Thursday, April 16, 2009

Getting BBC BASIC to run on ROLF

I'm trying to get the BASIC105 module from ROOL to run using the compatibility library and ARM emulator.

Downloaded the module from:
http://www.riscosopen.org/content/downloads/module-zipfiles

Next, a program to load a single Relocatable Module:


#include <stdlib.h>

#include "rolf/compatibility/compatibility.h"
#include "rolf/compatibility/arm_emulator.h"

int main( int argc, const char *argv[] )
{
uint32_t regs[16];
uint32_t flags;

setenv( "RISCOS_MODULES", "BASIC105", 0 );

// Any old SWI, the first call to riscos_swi loads and
// initialises all the modules in RISCOS_MODULES (a
// colon-separated list of filenames)

riscos_swi( 0x0, regs, &flags );

return 0;
}


First problems:

1. I haven't implemented arguments to be passed to the module on initialisation (in r10). I can fake that in gdb, for the time being.

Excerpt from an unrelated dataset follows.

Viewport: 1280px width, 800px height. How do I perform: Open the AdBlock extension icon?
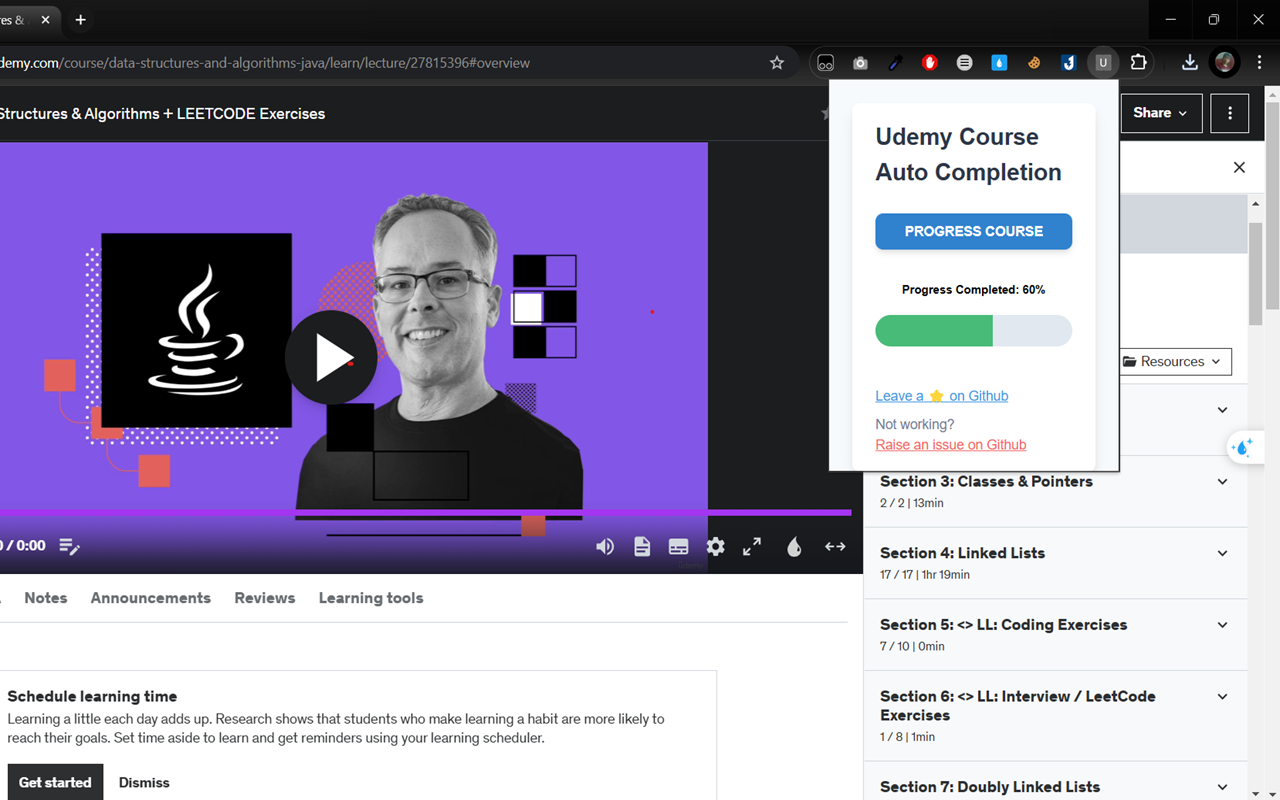coord(929,62)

2. The module expects to be decompressed by the operating system (the init code has bit 31 set). What algorithm does it use?

[Update]
The decompression algorithm appears to be private, so I've ripped a decompressed version from my Risc PC.

The start code assumes it has memory to use at 0x8000, so I've given it some to be going on with.

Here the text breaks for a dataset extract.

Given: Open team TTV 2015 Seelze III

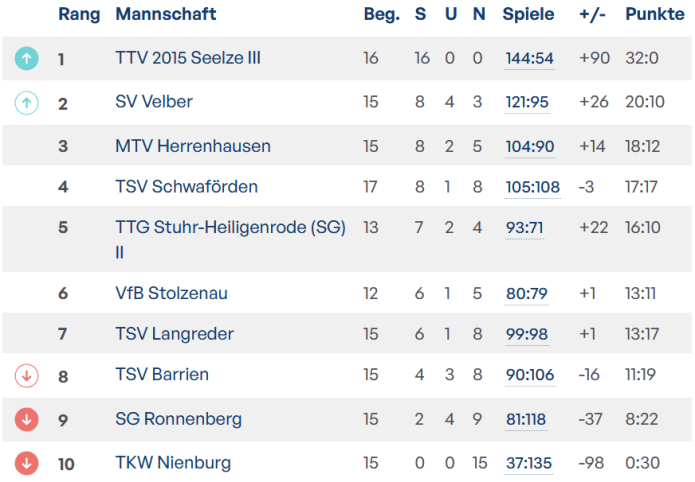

The code makes use of multiple load and store instructions which load or store the base register, which I hadn't implemented.

I believe I've fixed that, now, and with the (quick and dirty) implementation of a few OS_ SWIs (WriteS, Write0, WriteI+... and ReadLine) I've got to the point where it prompts for input, but segfaults at a strange address that's exactly 0x20000000 lower than the return address in r14. I suspect that the module requires loading in the lowest 512MB, or even lower.

[Update 2]
Yes, allocating memory around the 64MB mark means that the code runs a lot longer.

A whole lot longer; it's time to disable logging the register contents on each ARM instruction!

[Update 3]
OK, the underlying problem is that the BASIC I have is 26-bit, and I'm not implementing that (yet). The 0x20000000 offset was due to the code clearing the C flag.

On the plus side, I found a bug in the emulator where loading a byte didn't clear the top 24 bits of the register. I'll go back to trying to get AWRender to work, now that's fixed.